Assassination of Salwa Bugaighis: “A death that haunts the killers”

With sorrow mixed between the absence of justice and the spread of a culture of impunity, Libyans commemorate the assassination of lawyer and human rights activist Salwa Bugaighis, who is one of the most prominent and courageous voices defending freedom in general and women’s rights in particular in Libya.

Salwa was assassinated on 25 June 2014 in broad daylight in the middle of her house in the city of Benghazi, which was then a scene of assassinations, killings and intimidation of civil society, where gunmen attacked the house of the deceased and killed her with a hail of bullets, while they kidnapped her husband Essam Al-Gharyani, member of the Municipal Council of Benghazi, who was the most prominent candidate for the presidency of the council.
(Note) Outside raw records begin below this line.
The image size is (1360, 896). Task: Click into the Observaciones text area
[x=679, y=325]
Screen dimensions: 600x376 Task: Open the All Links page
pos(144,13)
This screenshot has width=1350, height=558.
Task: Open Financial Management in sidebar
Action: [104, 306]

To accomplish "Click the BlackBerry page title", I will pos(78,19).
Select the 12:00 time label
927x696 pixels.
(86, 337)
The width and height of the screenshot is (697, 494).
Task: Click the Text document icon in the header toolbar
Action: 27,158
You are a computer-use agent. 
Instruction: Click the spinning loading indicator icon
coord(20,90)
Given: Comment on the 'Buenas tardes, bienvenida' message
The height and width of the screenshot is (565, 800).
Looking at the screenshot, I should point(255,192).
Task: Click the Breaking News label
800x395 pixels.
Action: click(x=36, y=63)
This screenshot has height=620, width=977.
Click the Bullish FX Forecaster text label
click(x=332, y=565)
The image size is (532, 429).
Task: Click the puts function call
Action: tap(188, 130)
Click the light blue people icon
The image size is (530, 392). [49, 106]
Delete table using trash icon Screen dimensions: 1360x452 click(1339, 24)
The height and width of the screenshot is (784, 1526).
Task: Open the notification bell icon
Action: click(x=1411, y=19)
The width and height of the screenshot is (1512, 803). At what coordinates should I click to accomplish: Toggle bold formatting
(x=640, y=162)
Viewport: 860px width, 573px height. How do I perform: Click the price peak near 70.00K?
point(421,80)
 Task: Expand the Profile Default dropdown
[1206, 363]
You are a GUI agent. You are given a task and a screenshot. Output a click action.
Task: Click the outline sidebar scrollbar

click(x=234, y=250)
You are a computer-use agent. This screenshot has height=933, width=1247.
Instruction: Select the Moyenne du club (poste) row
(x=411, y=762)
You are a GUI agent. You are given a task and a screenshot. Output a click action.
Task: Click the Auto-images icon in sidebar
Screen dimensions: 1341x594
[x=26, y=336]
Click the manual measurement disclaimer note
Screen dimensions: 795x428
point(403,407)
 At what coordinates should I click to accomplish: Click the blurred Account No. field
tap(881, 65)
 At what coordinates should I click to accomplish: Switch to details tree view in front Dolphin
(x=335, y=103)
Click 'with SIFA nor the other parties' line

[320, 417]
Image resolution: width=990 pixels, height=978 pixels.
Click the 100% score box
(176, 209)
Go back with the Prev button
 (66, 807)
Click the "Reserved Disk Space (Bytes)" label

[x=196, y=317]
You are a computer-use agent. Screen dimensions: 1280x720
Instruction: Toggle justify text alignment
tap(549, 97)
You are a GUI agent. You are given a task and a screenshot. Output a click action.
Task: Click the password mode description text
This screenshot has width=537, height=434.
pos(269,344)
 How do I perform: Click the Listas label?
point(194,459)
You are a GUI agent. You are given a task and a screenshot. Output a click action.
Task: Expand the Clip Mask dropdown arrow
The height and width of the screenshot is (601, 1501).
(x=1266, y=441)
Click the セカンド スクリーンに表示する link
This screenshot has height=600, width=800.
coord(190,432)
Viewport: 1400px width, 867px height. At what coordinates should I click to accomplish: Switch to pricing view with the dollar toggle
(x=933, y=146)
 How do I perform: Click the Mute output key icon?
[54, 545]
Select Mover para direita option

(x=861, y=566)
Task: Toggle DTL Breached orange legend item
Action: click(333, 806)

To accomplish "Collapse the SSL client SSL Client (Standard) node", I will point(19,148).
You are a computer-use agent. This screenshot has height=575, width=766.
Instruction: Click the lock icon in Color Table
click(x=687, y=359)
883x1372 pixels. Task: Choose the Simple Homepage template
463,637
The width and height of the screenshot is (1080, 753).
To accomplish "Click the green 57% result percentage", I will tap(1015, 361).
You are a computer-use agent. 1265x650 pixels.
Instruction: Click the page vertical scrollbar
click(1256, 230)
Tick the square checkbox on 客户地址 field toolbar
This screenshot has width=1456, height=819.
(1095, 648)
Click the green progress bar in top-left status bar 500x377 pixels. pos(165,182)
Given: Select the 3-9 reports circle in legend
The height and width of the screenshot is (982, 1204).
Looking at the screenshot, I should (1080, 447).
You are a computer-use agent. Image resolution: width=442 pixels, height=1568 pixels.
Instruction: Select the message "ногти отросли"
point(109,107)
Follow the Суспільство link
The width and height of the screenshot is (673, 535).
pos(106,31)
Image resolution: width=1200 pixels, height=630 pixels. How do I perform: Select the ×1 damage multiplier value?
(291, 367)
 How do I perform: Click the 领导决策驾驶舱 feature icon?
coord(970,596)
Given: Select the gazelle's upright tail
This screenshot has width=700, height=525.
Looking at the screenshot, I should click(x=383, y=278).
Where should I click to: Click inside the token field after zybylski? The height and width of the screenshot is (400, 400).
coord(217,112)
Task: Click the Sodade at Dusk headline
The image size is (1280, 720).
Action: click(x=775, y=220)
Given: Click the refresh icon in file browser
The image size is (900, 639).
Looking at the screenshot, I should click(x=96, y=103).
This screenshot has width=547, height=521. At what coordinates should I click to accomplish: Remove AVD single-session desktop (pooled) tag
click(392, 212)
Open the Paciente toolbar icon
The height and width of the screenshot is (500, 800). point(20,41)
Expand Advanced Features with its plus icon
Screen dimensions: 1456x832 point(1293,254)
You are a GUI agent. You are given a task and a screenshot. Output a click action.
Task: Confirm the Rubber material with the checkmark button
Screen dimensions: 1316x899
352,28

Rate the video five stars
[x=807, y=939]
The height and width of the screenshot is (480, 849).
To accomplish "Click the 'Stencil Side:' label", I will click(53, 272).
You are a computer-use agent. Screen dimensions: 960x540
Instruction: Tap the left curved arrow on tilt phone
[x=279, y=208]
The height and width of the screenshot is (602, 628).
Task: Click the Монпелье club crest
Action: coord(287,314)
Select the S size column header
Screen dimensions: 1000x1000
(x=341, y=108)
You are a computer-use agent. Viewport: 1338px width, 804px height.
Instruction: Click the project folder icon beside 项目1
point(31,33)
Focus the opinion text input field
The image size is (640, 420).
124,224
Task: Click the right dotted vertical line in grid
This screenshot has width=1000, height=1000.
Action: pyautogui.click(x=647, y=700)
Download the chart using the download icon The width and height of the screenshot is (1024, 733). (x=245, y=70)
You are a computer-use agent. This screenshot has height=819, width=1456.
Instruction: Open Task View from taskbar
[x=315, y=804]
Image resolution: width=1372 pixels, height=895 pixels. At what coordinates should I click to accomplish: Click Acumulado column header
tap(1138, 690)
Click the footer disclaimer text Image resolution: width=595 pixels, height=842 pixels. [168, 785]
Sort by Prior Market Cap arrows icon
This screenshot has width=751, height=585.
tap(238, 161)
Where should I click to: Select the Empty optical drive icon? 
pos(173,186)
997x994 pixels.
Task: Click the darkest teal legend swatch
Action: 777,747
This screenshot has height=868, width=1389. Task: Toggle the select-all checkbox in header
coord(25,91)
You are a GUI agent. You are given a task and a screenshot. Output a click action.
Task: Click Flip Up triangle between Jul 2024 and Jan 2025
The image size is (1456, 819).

His fate remains unknown up until today.

Salwa has emerged as an important figure since the February Revolution, with her participation in the Revolutionary Coalition, and her early presence in the Benghazi squares, demanding freedom and rights for the Libyan people. The lawyer did not stop performing her role after the end of the revolution months, to turn into a new role in the National Dialogue Committee, along with her human rights struggle.

The news of Salwa’s assassination spread with a photo taken hours before she was elected, after she encouraged people to participate in the elections of the House of Representatives that was approved on 25 June 2014, believing in the principle of the circulation of power.

Until the last moments of her life, Salwa did not give up her courage, as just hours before her assassination, she posted through her personal account on Facebook a picture of an armed car carrying a black flag, usually raised by Ansar al-Sharia, which was watching her in front of her house.

Today, 6 years after the crime, those involved were not revealed and neither were their names, as no formal action was taken to do justice to Salwa, whose husband’s fate remains unknown. However, she continued to pursue her killers with her memory and the pain of her separation, which did not part Libyans.